» **Problem requirements**
Pick up the Star Trek II screening announcement right after its last sentence, about Professor Hoffman's interests, and write the next part.

» **Document segment**
»»
Star  Trek 2
2007

Coolidge Corner Theatre Brookline, MA

with

Dr. Jeffrey Hoffman

Professor, Department of Aeronautics and Astronautics, MIT; Former NASA Astronaut

Star Trek II: The Wrath of Khan— The Dynamics of Life Aboard a Spaceship

A discussion of the dynamics of life aboard a spaceship, including parabolic trajectories, zero gravity, and the equivalence principle.

Coolidge Corner Theatre Brookline, MA

Film Synopsis

With the assistance of the Enterprise crew, Admiral Kirk must stop an old nemesis, Khan Noonien Singh, from using the life-generating Genesis Device as the ultimate weapon.

Newly promoted Admiral James T. Kirk (William Shatner) comes face to face with his nemesis, the genetically superior Khan (Ricardo Montalban), who is seeking revenge for having been imprisoned on a desolate planet. A battle ensues over control of the Genesis Device, a top-secret Starfleet project enabling entire planets to be transformed into life-supporting worlds. While Mr. Spock (Leonard Nimoy) mentors the young Vulcan Lt. Saavik (Kirstie Alley), Kirk must battle Khan to the bitter end.

About the Speaker

Dr. Jeffrey Alan Hoffman is a former NASA astronaut and currently a professor of aeronautics and astronautics at MIT. Professor Hoffman is interested in the future of human spaceflight and in the use of the International Space Station as a testbed for future aerospace technology.
««
» **Excerpted data**
»»
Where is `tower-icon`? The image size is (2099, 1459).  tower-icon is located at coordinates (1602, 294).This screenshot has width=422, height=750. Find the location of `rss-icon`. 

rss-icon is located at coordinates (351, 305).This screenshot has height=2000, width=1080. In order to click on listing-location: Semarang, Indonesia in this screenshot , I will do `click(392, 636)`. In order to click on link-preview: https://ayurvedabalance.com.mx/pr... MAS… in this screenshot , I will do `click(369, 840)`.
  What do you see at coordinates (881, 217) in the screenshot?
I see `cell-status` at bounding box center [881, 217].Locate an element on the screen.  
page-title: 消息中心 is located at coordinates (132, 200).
««
» **Reply to the task**
He made five flights as a space shuttle astronaut, including the first mission to repair the Hubble Space Telescope in 1993, when the orbiting telescope's flawed optical system was corrected. Trained as an astrophysicist, he also flew on a 1990 Spacelab shuttle mission that featured the ASTRO-1 ultraviolet astronomical observatory in the shuttle's payload bay. Over the course of his five missions he logged more than 1,211 hours and 21.5 million miles in space. He was also the first Jewish Astronaut, and the second Jewish man in space after Boris Volynov.

He received a BA in 1966 from Amherst College, a PhD in 1971 from Harvard University, and an MS in 1988 from Rice University.